Ce poëte étoit du village d’Andès, à une lieue de Mantoue. Il vint au monde l’an 684 de la fondation de Rome, sous le premier consulat de Pompée & de Crassus. Les ides d’octobre, qui étoient le 15 de ce mois, devinrent fameuses par sa naissance*. Virgile est peut-être le seul poëte qui ne se soit point égaré dans une trop bonne opinion de ses talens. Sa modestie dégénéroit en timidité. Sa gloire l’embarrassoit en bien des occasions. Quand la multitude accouroit pour le voir, il se déroboit en rougissant : il négligeoit ses habillemens & sa personne. Mais cette simplicité même, qui va si bien avec le génie, & par laquelle les grands hommes adoucissent l’envie, ne faisoit qu’augmenter la vénération où il étoit à Rome. Il paroît un jour au théâtre, comme on venoit d’y réciter quelques-uns de ses vers : tout le monde alors se lève avec des acclamations redoublées, honneur qu’on ne rendoit qu’à César.

Croiroit-on, après cela, qu’adoré dans la capitale du monde par tous les gens de goût, il dût s’y voir insulté par un tas d’écrivains misérables ? Croiroit-on qu’ils aient voulu arracher les lauriers de la tête de Virgile pour en orner la leur ? que ces pygmées se fussent ligués pour terrasser Hercule ? Ils sembloient tous avoir le mot, afin de tâcher de lui nuire, & de faire le malheur de sa vie. Mais les plus ardens étoient Bavius & Mœvius, deux écrivains moins décriés encore par la platitude & l’ennui de leurs ouvrages, que par les travers de leur esprit & la malignité de leur cœur.

§ EXERCICES
1 – D'après le texte sur Virgile, de quel village le poète était-il originaire ?
2 – Reproduisez le passage du texte sur Virgile qui commence par « Croiroit-on, après cela, qu’adoré » et se termine par « de leur cœur. ».
3 – Reprenez le texte sur Virgile là où il s'arrête et poursuivez-le.

§ EXTRAIT DES DONNÉES
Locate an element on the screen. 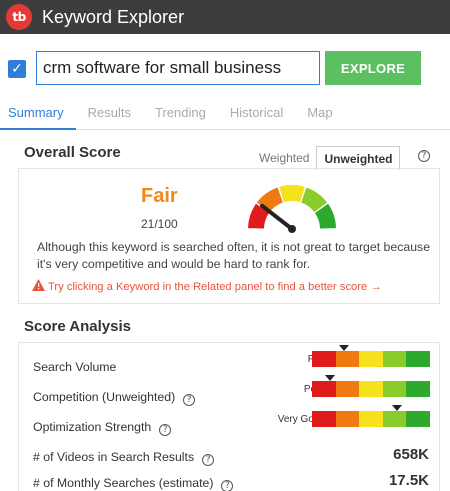 This screenshot has width=450, height=491. videos-help-icon: ? is located at coordinates (208, 460).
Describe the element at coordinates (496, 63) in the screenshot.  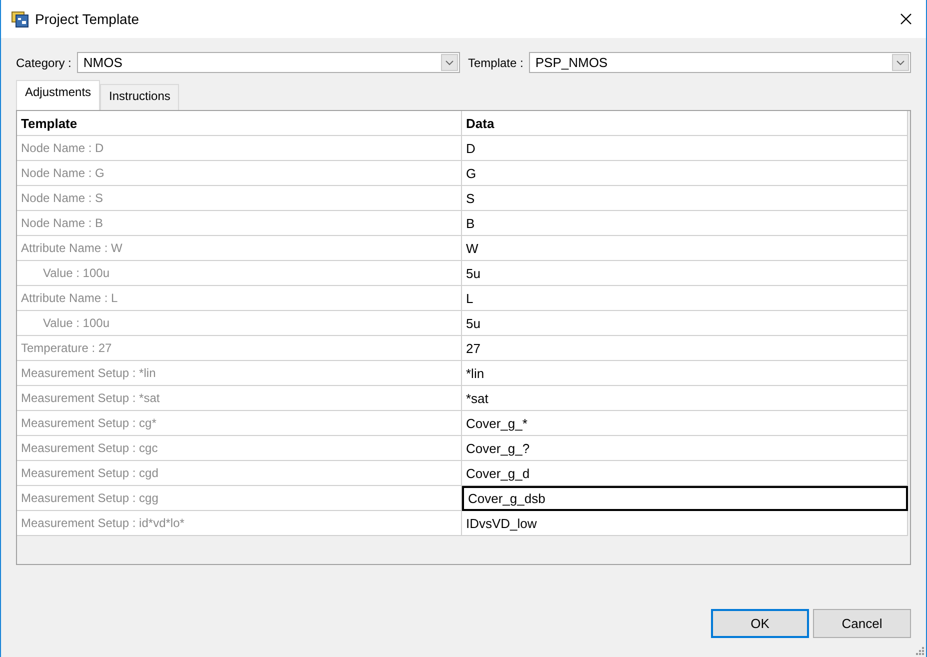
I see `template-label: Template :` at that location.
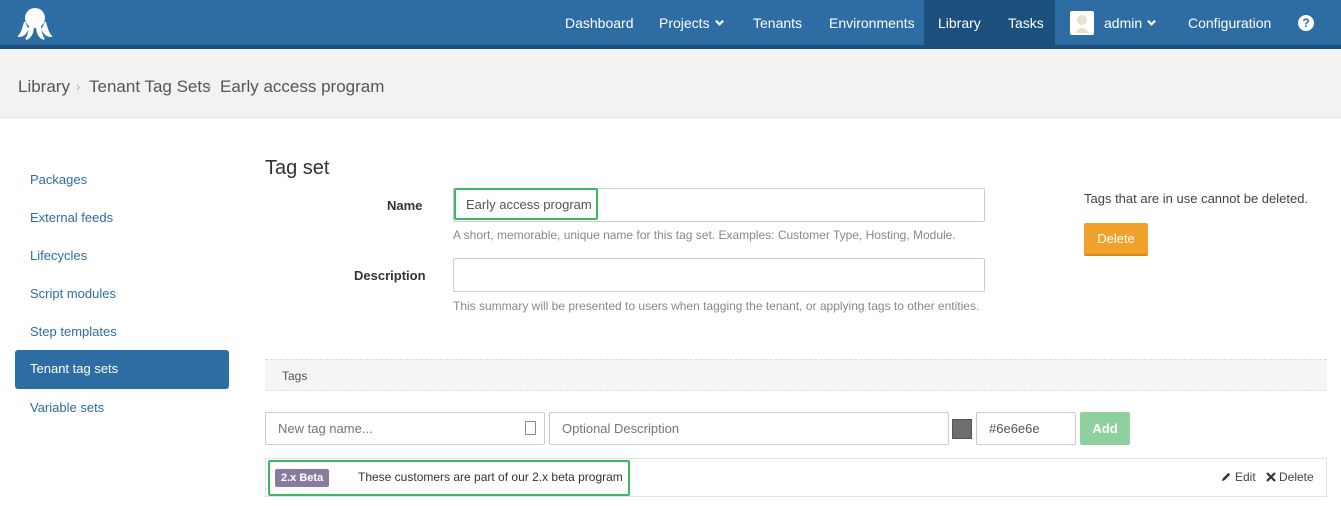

§ RÉPONSES NUMÉROTÉES
1 – Virgile était du village d'Andès, à une lieue de Mantoue.

2 –
Croiroit-on, après cela, qu’adoré dans la capitale du monde par tous les gens de goût, il dût s’y voir insulté par un tas d’écrivains misérables ? Croiroit-on qu’ils aient voulu arracher les lauriers de la tête de Virgile pour en orner la leur ? que ces pygmées se fussent ligués pour terrasser Hercule ? Ils sembloient tous avoir le mot, afin de tâcher de lui nuire, & de faire le malheur de sa vie. Mais les plus ardens étoient Bavius & Mœvius, deux écrivains moins décriés encore par la platitude & l’ennui de leurs ouvrages, que par les travers de leur esprit & la malignité de leur cœur.

3 –
Le premier chagrin qu’ils lui donnèrent, fut en attaquant sa naissance. Ils publièrent qu’il étoit fils d’un homme au service d’un magicien vagabond, ou celui d’une espèce de maquignon. Ils prétendirent qu’il avoit été maquignon lui-même, aussi bien que devin. Les raisons qu’ils apportèrent en confirmation de leurs sentimens, ont répandu, à la vérité, quelques nuages sur sa naissance. Son père s’appelloit Maron : on n’en sçait pas davantage. Il n’est illustre que par son fils.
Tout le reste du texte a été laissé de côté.